Top of SOURCE MATERIAL

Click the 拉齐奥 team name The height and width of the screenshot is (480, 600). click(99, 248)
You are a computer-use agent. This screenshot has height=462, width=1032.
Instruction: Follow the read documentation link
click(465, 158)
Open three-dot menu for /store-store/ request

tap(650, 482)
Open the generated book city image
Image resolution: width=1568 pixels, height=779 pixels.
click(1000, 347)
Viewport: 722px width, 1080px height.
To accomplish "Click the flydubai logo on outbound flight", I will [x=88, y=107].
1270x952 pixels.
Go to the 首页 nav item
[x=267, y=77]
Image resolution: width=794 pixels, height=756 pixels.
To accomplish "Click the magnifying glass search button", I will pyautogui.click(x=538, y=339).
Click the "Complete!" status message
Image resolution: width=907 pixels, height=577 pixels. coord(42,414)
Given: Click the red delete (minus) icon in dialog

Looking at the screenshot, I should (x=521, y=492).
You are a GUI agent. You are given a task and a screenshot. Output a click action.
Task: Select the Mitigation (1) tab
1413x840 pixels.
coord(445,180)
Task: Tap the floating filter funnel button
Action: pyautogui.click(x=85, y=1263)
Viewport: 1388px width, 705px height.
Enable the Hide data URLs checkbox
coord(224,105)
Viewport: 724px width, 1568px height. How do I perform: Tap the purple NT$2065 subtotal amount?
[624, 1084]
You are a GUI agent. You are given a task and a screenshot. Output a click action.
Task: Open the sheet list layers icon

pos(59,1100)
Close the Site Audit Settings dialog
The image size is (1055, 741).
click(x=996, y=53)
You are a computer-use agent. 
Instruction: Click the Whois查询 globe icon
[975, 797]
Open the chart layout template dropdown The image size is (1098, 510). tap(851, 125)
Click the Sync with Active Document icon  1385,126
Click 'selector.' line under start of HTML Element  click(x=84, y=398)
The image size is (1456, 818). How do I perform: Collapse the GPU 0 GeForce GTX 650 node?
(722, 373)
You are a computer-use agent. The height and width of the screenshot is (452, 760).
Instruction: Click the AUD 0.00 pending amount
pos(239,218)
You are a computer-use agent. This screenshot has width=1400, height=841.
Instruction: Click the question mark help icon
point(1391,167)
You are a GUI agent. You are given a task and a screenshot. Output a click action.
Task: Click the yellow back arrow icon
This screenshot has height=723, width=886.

Bottom of SOURCE MATERIAL

* WHAT TO PRODUCE:
Whatever appears in the data above is to be set down exactly.

* WRITTEN RESPONSE:
Click the 拉齐奥 team name The height and width of the screenshot is (480, 600). click(99, 248)
You are a computer-use agent. This screenshot has height=462, width=1032.
Instruction: Follow the read documentation link
click(465, 158)
Open three-dot menu for /store-store/ request

tap(650, 482)
Open the generated book city image
Image resolution: width=1568 pixels, height=779 pixels.
click(1000, 347)
Viewport: 722px width, 1080px height.
To accomplish "Click the flydubai logo on outbound flight", I will [x=88, y=107].
1270x952 pixels.
Go to the 首页 nav item
[x=267, y=77]
Image resolution: width=794 pixels, height=756 pixels.
To accomplish "Click the magnifying glass search button", I will pyautogui.click(x=538, y=339).
Click the "Complete!" status message
Image resolution: width=907 pixels, height=577 pixels. coord(42,414)
Given: Click the red delete (minus) icon in dialog

Looking at the screenshot, I should (x=521, y=492).
You are a GUI agent. You are given a task and a screenshot. Output a click action.
Task: Select the Mitigation (1) tab
1413x840 pixels.
coord(445,180)
Task: Tap the floating filter funnel button
Action: pyautogui.click(x=85, y=1263)
Viewport: 1388px width, 705px height.
Enable the Hide data URLs checkbox
coord(224,105)
Viewport: 724px width, 1568px height. How do I perform: Tap the purple NT$2065 subtotal amount?
[624, 1084]
You are a GUI agent. You are given a task and a screenshot. Output a click action.
Task: Open the sheet list layers icon

pos(59,1100)
Close the Site Audit Settings dialog
The image size is (1055, 741).
click(x=996, y=53)
You are a computer-use agent. 
Instruction: Click the Whois查询 globe icon
[975, 797]
Open the chart layout template dropdown The image size is (1098, 510). tap(851, 125)
Click the Sync with Active Document icon  1385,126
Click 'selector.' line under start of HTML Element  click(x=84, y=398)
The image size is (1456, 818). How do I perform: Collapse the GPU 0 GeForce GTX 650 node?
(722, 373)
You are a computer-use agent. The height and width of the screenshot is (452, 760).
Instruction: Click the AUD 0.00 pending amount
pos(239,218)
You are a computer-use agent. This screenshot has width=1400, height=841.
Instruction: Click the question mark help icon
point(1391,167)
You are a GUI agent. You are given a task and a screenshot. Output a click action.
Task: Click the yellow back arrow icon
This screenshot has height=723, width=886.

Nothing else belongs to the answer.